══ Data to process

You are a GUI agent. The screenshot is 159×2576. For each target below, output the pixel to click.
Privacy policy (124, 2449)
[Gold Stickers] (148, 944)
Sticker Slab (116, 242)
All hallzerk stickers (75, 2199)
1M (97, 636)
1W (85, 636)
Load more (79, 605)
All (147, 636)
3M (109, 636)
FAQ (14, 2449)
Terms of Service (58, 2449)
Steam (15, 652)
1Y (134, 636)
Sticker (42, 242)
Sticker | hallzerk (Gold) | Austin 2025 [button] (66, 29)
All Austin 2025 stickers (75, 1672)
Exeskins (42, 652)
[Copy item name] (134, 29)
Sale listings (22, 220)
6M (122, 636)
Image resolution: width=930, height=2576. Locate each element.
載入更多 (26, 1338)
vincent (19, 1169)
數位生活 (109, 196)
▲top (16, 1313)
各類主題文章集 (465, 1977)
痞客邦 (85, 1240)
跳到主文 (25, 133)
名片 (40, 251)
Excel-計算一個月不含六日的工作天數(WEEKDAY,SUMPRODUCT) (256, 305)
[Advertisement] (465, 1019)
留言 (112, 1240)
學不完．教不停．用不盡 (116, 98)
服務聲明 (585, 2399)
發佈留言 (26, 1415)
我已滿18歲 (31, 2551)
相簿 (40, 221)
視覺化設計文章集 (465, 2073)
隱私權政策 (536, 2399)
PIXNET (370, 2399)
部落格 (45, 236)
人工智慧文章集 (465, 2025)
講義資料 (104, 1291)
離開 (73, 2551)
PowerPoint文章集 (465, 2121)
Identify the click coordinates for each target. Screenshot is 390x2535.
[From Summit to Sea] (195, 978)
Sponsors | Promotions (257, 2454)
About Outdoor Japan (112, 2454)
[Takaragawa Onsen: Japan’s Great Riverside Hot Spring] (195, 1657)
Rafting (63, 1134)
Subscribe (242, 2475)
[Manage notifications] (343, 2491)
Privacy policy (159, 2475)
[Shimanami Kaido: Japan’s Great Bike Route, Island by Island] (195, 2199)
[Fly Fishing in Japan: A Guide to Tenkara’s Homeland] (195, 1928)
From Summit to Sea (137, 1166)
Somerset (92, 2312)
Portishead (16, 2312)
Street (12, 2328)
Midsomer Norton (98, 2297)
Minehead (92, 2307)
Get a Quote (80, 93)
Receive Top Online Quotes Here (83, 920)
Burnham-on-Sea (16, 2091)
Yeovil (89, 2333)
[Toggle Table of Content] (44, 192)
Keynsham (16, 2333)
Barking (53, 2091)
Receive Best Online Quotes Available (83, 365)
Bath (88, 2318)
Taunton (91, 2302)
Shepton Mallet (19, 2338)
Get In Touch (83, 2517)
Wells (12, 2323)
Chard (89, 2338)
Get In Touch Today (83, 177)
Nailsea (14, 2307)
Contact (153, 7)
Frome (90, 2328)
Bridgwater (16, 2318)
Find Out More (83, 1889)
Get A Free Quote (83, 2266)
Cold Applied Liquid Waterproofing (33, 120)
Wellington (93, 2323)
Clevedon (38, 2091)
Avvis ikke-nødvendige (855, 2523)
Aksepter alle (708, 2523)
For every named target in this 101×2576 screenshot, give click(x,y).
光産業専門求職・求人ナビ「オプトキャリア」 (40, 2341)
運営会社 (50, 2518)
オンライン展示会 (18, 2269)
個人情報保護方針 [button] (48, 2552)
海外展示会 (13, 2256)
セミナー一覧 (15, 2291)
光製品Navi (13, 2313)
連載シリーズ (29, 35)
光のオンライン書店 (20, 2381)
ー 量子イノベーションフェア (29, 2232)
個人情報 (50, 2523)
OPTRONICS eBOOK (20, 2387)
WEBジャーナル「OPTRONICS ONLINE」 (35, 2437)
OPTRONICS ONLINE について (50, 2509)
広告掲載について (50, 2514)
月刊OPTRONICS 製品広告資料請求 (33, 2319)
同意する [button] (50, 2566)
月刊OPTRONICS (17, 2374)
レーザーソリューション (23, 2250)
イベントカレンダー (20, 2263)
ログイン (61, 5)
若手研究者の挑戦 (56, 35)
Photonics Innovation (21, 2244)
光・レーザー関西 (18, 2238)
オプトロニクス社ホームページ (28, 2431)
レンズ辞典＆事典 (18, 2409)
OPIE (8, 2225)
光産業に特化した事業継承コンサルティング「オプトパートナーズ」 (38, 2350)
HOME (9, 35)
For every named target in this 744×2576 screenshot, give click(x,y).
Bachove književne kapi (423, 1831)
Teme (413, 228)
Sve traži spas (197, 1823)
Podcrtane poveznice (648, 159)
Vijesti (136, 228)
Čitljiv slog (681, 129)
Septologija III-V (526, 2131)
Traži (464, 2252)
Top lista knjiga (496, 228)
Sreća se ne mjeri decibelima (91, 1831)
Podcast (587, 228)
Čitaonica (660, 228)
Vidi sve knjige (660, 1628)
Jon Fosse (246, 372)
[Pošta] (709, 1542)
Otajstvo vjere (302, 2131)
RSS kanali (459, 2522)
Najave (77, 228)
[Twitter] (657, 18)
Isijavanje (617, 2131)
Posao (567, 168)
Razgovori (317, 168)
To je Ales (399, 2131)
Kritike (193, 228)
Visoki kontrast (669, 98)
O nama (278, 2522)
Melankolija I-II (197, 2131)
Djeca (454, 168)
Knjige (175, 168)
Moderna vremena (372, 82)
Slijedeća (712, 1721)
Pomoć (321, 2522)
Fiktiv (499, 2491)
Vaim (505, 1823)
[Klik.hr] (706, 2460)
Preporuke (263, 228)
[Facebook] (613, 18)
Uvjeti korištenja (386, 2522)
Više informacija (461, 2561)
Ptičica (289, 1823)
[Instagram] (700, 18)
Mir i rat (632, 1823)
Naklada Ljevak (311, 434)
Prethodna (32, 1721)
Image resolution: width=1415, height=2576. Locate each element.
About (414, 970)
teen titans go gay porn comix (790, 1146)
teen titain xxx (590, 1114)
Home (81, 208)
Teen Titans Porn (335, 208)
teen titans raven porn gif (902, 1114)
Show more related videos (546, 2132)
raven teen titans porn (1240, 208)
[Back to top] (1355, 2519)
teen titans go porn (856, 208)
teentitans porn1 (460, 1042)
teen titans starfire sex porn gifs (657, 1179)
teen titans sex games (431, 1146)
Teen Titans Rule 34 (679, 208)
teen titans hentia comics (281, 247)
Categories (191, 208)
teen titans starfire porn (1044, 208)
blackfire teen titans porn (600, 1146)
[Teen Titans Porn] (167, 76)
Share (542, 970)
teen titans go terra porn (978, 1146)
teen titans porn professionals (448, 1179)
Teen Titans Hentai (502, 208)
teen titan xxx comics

════

What is required: All lines above from the one holding "人工智慧文章集 (465, 2025)" to the one holding "Get A Free Quote (83, 2266)", inclusive, are to be copied exactly; no other line is wanted.

Written solution:
人工智慧文章集 (465, 2025)
講義資料 (104, 1291)
離開 (73, 2551)
PowerPoint文章集 (465, 2121)
Identify the click coordinates for each target. Screenshot is 390x2535.
[From Summit to Sea] (195, 978)
Sponsors | Promotions (257, 2454)
About Outdoor Japan (112, 2454)
[Takaragawa Onsen: Japan’s Great Riverside Hot Spring] (195, 1657)
Rafting (63, 1134)
Subscribe (242, 2475)
[Manage notifications] (343, 2491)
Privacy policy (159, 2475)
[Shimanami Kaido: Japan’s Great Bike Route, Island by Island] (195, 2199)
[Fly Fishing in Japan: A Guide to Tenkara’s Homeland] (195, 1928)
From Summit to Sea (137, 1166)
Somerset (92, 2312)
Portishead (16, 2312)
Street (12, 2328)
Midsomer Norton (98, 2297)
Minehead (92, 2307)
Get a Quote (80, 93)
Receive Top Online Quotes Here (83, 920)
Burnham-on-Sea (16, 2091)
Yeovil (89, 2333)
[Toggle Table of Content] (44, 192)
Keynsham (16, 2333)
Barking (53, 2091)
Receive Best Online Quotes Available (83, 365)
Bath (88, 2318)
Taunton (91, 2302)
Shepton Mallet (19, 2338)
Get In Touch (83, 2517)
Wells (12, 2323)
Chard (89, 2338)
Get In Touch Today (83, 177)
Nailsea (14, 2307)
Contact (153, 7)
Frome (90, 2328)
Bridgwater (16, 2318)
Find Out More (83, 1889)
Get A Free Quote (83, 2266)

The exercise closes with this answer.